Work to be completed
Output the material exactly, keeping every line intact.

Records
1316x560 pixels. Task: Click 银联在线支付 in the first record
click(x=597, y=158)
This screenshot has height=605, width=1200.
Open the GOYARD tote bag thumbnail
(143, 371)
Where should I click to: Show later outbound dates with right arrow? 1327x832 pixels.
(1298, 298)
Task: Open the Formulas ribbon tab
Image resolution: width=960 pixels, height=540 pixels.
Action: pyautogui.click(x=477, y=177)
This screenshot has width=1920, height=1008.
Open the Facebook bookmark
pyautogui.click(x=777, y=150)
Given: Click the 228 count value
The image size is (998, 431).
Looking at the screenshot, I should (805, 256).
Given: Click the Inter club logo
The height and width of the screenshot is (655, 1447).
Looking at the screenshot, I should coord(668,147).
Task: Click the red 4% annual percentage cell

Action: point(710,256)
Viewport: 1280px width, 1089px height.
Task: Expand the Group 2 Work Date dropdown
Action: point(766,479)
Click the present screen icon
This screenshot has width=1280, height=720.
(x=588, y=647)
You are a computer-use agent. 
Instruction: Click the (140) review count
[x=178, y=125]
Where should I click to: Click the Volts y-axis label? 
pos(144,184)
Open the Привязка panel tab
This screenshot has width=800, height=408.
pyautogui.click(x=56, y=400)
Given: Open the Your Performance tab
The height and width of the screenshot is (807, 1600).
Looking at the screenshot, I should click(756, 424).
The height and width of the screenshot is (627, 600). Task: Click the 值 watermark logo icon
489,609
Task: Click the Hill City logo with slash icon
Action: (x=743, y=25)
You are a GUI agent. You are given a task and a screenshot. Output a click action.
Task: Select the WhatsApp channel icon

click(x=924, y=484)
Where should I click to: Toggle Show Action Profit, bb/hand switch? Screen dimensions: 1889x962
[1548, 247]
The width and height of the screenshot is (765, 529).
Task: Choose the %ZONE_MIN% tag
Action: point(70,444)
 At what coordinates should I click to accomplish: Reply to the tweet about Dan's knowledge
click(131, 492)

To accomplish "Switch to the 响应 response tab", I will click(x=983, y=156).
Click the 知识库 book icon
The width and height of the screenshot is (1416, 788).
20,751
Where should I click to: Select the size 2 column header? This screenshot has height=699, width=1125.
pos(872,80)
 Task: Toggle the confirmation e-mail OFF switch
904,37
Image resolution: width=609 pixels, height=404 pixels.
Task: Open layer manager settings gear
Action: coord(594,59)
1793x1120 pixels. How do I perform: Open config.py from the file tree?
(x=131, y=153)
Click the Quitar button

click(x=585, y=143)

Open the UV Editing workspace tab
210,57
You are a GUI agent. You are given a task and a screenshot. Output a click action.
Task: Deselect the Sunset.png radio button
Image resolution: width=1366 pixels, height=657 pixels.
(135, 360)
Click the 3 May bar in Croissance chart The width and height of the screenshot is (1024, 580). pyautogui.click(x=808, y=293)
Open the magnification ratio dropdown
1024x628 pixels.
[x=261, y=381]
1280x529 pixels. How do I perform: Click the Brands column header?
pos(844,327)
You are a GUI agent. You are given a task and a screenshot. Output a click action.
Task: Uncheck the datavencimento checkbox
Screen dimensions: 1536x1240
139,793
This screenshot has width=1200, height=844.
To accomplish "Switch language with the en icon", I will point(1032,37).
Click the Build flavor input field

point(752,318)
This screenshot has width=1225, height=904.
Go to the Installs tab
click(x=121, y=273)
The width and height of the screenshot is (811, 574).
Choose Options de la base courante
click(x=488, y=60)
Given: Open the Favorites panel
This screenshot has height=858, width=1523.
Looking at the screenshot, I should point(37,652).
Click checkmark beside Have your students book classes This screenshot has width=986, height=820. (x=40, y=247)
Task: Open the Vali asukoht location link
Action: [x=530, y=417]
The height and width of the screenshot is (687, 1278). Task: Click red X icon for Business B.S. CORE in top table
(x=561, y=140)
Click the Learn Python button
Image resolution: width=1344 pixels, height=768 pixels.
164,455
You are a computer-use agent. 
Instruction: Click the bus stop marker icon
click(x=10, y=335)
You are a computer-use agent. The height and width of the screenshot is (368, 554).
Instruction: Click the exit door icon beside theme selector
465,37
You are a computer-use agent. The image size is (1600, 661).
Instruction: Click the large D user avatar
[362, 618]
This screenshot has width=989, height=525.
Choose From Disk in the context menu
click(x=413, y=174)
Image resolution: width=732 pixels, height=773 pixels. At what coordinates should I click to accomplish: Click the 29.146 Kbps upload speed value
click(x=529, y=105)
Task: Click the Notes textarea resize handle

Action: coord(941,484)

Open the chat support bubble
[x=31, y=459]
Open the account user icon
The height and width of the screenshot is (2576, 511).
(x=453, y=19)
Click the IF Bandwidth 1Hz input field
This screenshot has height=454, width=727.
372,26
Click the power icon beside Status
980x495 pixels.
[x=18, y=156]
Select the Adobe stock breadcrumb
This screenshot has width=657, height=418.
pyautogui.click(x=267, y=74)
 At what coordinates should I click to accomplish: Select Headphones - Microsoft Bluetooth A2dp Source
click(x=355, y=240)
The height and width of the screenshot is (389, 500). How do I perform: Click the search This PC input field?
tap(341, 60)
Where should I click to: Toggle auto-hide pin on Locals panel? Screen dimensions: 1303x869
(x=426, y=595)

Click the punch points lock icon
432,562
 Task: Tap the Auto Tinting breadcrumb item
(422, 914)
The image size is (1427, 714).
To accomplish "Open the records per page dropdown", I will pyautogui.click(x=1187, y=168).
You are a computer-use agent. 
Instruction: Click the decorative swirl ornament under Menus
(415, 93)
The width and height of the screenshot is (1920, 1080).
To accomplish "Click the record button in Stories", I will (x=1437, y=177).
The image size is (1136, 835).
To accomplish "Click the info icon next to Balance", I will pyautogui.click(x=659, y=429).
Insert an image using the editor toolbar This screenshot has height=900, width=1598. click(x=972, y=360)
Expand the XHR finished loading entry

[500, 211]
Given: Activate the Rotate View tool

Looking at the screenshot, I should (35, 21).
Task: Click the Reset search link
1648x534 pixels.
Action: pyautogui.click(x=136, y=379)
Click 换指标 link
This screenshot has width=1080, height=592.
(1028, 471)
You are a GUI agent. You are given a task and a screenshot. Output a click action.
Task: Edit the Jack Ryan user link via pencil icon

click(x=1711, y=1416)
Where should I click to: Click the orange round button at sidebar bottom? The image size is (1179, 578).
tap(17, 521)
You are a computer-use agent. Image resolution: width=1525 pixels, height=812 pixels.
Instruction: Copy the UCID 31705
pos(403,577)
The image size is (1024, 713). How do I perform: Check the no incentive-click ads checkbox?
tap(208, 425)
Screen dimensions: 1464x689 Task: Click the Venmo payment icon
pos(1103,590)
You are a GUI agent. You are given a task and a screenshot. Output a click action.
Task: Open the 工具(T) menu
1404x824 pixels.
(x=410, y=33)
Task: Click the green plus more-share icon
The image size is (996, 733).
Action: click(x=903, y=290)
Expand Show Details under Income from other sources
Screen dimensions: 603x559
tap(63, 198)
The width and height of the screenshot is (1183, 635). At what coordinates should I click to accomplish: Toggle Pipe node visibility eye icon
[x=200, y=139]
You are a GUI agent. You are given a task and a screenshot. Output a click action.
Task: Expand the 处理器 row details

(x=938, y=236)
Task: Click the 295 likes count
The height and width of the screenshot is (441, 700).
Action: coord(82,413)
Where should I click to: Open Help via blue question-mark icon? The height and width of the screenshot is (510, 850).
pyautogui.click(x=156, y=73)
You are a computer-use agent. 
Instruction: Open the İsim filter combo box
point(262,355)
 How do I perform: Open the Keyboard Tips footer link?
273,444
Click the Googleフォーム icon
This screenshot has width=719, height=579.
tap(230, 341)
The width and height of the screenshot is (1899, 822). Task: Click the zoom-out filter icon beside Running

Finished exercise
1316x560 pixels. Task: Click 银联在线支付 in the first record
click(x=597, y=158)
This screenshot has height=605, width=1200.
Open the GOYARD tote bag thumbnail
(143, 371)
Where should I click to: Show later outbound dates with right arrow? 1327x832 pixels.
(1298, 298)
Task: Open the Formulas ribbon tab
Image resolution: width=960 pixels, height=540 pixels.
Action: pyautogui.click(x=477, y=177)
This screenshot has width=1920, height=1008.
Open the Facebook bookmark
pyautogui.click(x=777, y=150)
Given: Click the 228 count value
The image size is (998, 431).
Looking at the screenshot, I should (805, 256).
Given: Click the Inter club logo
The height and width of the screenshot is (655, 1447).
Looking at the screenshot, I should coord(668,147).
Task: Click the red 4% annual percentage cell

Action: point(710,256)
Viewport: 1280px width, 1089px height.
Task: Expand the Group 2 Work Date dropdown
Action: point(766,479)
Click the present screen icon
This screenshot has width=1280, height=720.
(x=588, y=647)
You are a computer-use agent. 
Instruction: Click the (140) review count
[x=178, y=125]
Where should I click to: Click the Volts y-axis label? 
pos(144,184)
Open the Привязка panel tab
This screenshot has width=800, height=408.
pyautogui.click(x=56, y=400)
Given: Open the Your Performance tab
The height and width of the screenshot is (807, 1600).
Looking at the screenshot, I should click(756, 424).
The height and width of the screenshot is (627, 600). Task: Click the 值 watermark logo icon
489,609
Task: Click the Hill City logo with slash icon
Action: (x=743, y=25)
You are a GUI agent. You are given a task and a screenshot. Output a click action.
Task: Select the WhatsApp channel icon

click(x=924, y=484)
Where should I click to: Toggle Show Action Profit, bb/hand switch? Screen dimensions: 1889x962
[1548, 247]
The width and height of the screenshot is (765, 529).
Task: Choose the %ZONE_MIN% tag
Action: point(70,444)
 At what coordinates should I click to accomplish: Reply to the tweet about Dan's knowledge
click(131, 492)

To accomplish "Switch to the 响应 response tab", I will click(x=983, y=156).
Click the 知识库 book icon
The width and height of the screenshot is (1416, 788).
20,751
Where should I click to: Select the size 2 column header? This screenshot has height=699, width=1125.
pos(872,80)
 Task: Toggle the confirmation e-mail OFF switch
904,37
Image resolution: width=609 pixels, height=404 pixels.
Task: Open layer manager settings gear
Action: coord(594,59)
1793x1120 pixels. How do I perform: Open config.py from the file tree?
(x=131, y=153)
Click the Quitar button

click(x=585, y=143)

Open the UV Editing workspace tab
210,57
You are a GUI agent. You are given a task and a screenshot. Output a click action.
Task: Deselect the Sunset.png radio button
Image resolution: width=1366 pixels, height=657 pixels.
(135, 360)
Click the 3 May bar in Croissance chart The width and height of the screenshot is (1024, 580). pyautogui.click(x=808, y=293)
Open the magnification ratio dropdown
1024x628 pixels.
[x=261, y=381]
1280x529 pixels. How do I perform: Click the Brands column header?
pos(844,327)
You are a GUI agent. You are given a task and a screenshot. Output a click action.
Task: Uncheck the datavencimento checkbox
Screen dimensions: 1536x1240
139,793
This screenshot has width=1200, height=844.
To accomplish "Switch language with the en icon", I will point(1032,37).
Click the Build flavor input field

point(752,318)
This screenshot has width=1225, height=904.
Go to the Installs tab
click(x=121, y=273)
The width and height of the screenshot is (811, 574).
Choose Options de la base courante
click(x=488, y=60)
Given: Open the Favorites panel
This screenshot has height=858, width=1523.
Looking at the screenshot, I should point(37,652).
Click checkmark beside Have your students book classes This screenshot has width=986, height=820. (x=40, y=247)
Task: Open the Vali asukoht location link
Action: [x=530, y=417]
The height and width of the screenshot is (687, 1278). Task: Click red X icon for Business B.S. CORE in top table
(x=561, y=140)
Click the Learn Python button
Image resolution: width=1344 pixels, height=768 pixels.
164,455
You are a computer-use agent. 
Instruction: Click the bus stop marker icon
click(x=10, y=335)
You are a computer-use agent. The height and width of the screenshot is (368, 554).
Instruction: Click the exit door icon beside theme selector
465,37
You are a computer-use agent. The image size is (1600, 661).
Instruction: Click the large D user avatar
[362, 618]
This screenshot has width=989, height=525.
Choose From Disk in the context menu
click(x=413, y=174)
Image resolution: width=732 pixels, height=773 pixels. At what coordinates should I click to accomplish: Click the 29.146 Kbps upload speed value
click(x=529, y=105)
Task: Click the Notes textarea resize handle

Action: coord(941,484)

Open the chat support bubble
[x=31, y=459]
Open the account user icon
The height and width of the screenshot is (2576, 511).
(x=453, y=19)
Click the IF Bandwidth 1Hz input field
This screenshot has height=454, width=727.
372,26
Click the power icon beside Status
980x495 pixels.
[x=18, y=156]
Select the Adobe stock breadcrumb
This screenshot has width=657, height=418.
pyautogui.click(x=267, y=74)
 At what coordinates should I click to accomplish: Select Headphones - Microsoft Bluetooth A2dp Source
click(x=355, y=240)
The height and width of the screenshot is (389, 500). How do I perform: Click the search This PC input field?
tap(341, 60)
Where should I click to: Toggle auto-hide pin on Locals panel? Screen dimensions: 1303x869
(x=426, y=595)

Click the punch points lock icon
432,562
 Task: Tap the Auto Tinting breadcrumb item
(422, 914)
The image size is (1427, 714).
To accomplish "Open the records per page dropdown", I will pyautogui.click(x=1187, y=168).
You are a computer-use agent. 
Instruction: Click the decorative swirl ornament under Menus
(415, 93)
The width and height of the screenshot is (1920, 1080).
To accomplish "Click the record button in Stories", I will (x=1437, y=177).
The image size is (1136, 835).
To accomplish "Click the info icon next to Balance", I will pyautogui.click(x=659, y=429).
Insert an image using the editor toolbar This screenshot has height=900, width=1598. click(x=972, y=360)
Expand the XHR finished loading entry

[500, 211]
Given: Activate the Rotate View tool

Looking at the screenshot, I should (35, 21).
Task: Click the Reset search link
1648x534 pixels.
Action: pyautogui.click(x=136, y=379)
Click 换指标 link
This screenshot has width=1080, height=592.
(1028, 471)
You are a GUI agent. You are given a task and a screenshot. Output a click action.
Task: Edit the Jack Ryan user link via pencil icon

click(x=1711, y=1416)
Where should I click to: Click the orange round button at sidebar bottom? The image size is (1179, 578).
tap(17, 521)
You are a computer-use agent. Image resolution: width=1525 pixels, height=812 pixels.
Instruction: Copy the UCID 31705
pos(403,577)
The image size is (1024, 713). How do I perform: Check the no incentive-click ads checkbox?
tap(208, 425)
Screen dimensions: 1464x689 Task: Click the Venmo payment icon
pos(1103,590)
You are a GUI agent. You are given a task and a screenshot. Output a click action.
Task: Open the 工具(T) menu
1404x824 pixels.
(x=410, y=33)
Task: Click the green plus more-share icon
The image size is (996, 733).
Action: click(x=903, y=290)
Expand Show Details under Income from other sources
Screen dimensions: 603x559
tap(63, 198)
The width and height of the screenshot is (1183, 635). At what coordinates should I click to accomplish: Toggle Pipe node visibility eye icon
[x=200, y=139]
You are a GUI agent. You are given a task and a screenshot. Output a click action.
Task: Expand the 处理器 row details

(x=938, y=236)
Task: Click the 295 likes count
The height and width of the screenshot is (441, 700).
Action: coord(82,413)
Where should I click to: Open Help via blue question-mark icon? The height and width of the screenshot is (510, 850).
pyautogui.click(x=156, y=73)
You are a computer-use agent. 
Instruction: Open the İsim filter combo box
point(262,355)
 How do I perform: Open the Keyboard Tips footer link?
273,444
Click the Googleフォーム icon
This screenshot has width=719, height=579.
tap(230, 341)
The width and height of the screenshot is (1899, 822). Task: Click the zoom-out filter icon beside Running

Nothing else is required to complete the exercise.